4 effective exercises for beautiful buttocks

When done correctly, they help tighten the muscles and fully tighten the buttocks.

If you want to have a nice buttocks and trunk that are already tired, it’s time to change your exercise plan. We have developed four non-exercise options for your flexible thighs.

Straight Leg Pull

During this exercise, the main movement takes place in the hip joint. We do this by bending, not bending.
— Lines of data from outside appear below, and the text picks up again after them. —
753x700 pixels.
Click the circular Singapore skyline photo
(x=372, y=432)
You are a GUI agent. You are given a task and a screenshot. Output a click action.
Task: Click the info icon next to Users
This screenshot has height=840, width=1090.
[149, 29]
  • The starting position – standing with straight legs. If there is not enough load, add dumbbells or bars
  • As you breathe in, bend your hips down. The pelvis is pulled back
  • As we breathe, we return to our original position. Lifting is caused by the leg muscles
  • The muscles of the back of the thighs and buttocks contract as they rise. It is wrong to exercise your back
Straight Leg Pull

Stepping on the pedestal

When looking for a platform, do not chase the height. The cabinet should be below the level of the knee joint.
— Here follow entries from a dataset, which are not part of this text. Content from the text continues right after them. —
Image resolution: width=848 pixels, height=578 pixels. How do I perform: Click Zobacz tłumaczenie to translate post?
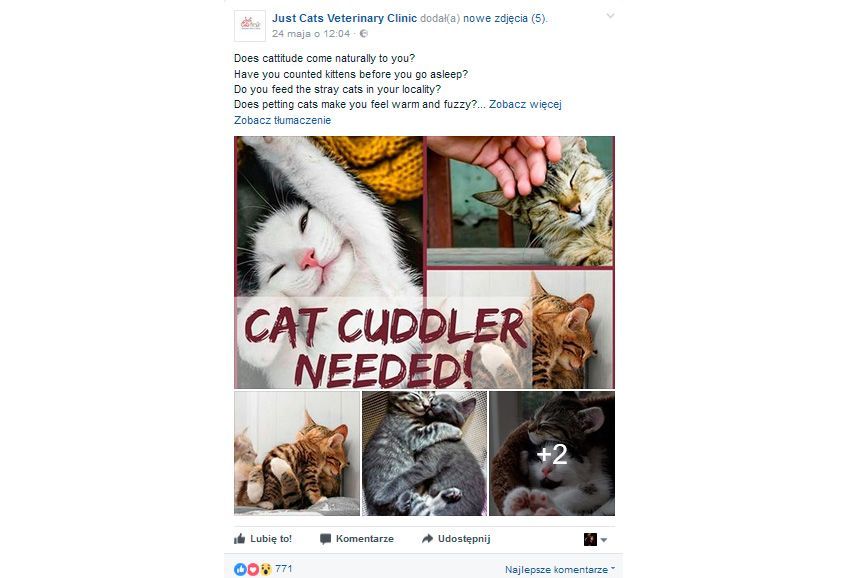[282, 120]
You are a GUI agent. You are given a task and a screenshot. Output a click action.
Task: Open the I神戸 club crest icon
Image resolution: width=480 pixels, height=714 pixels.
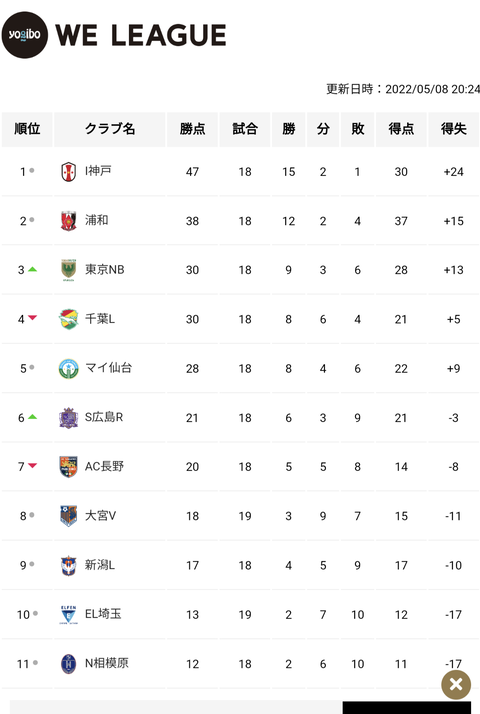pos(68,172)
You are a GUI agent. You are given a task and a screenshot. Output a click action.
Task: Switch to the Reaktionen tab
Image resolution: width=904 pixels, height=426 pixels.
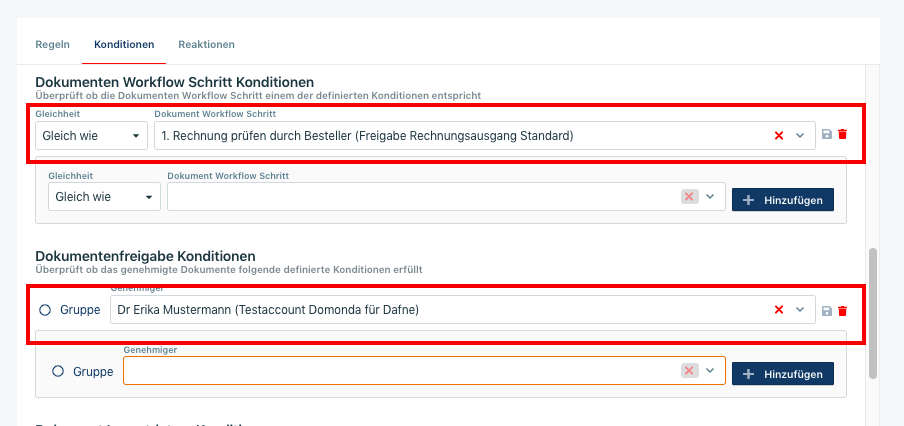pos(206,45)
  • Put one foot on the board. Do not touch nearby objects
  • We step on the podium. Note: Lifting from the floor depends on the foot on the platform, not on the other foot leaving the floor.
  • We stretch along the length, we use the gluteal muscles
  • Descends to the starting position
Stepping on the pedestal

Shoulder bridge


  • The starting position – lying on your back
  • As you exhale, pull your hips off the floor. Body support stays on the shoulders and legs
  • We descend to the starting position
Shoulder bridge

When tearing off the pelvis, it is important to feel the work of the gluteal muscles.

Half squat steps

This is a dynamic static exercise. If we want, we can do it with a fitness bike.


  • We bend our knees and lower ourselves
  • We maintain the position of the spine and do not loosen it, do not go around the spine
  • Take a few steps in the same direction then return
  • You can alternate one on the right then the other on the left

With regular training and proper exercise, these results will not come soon.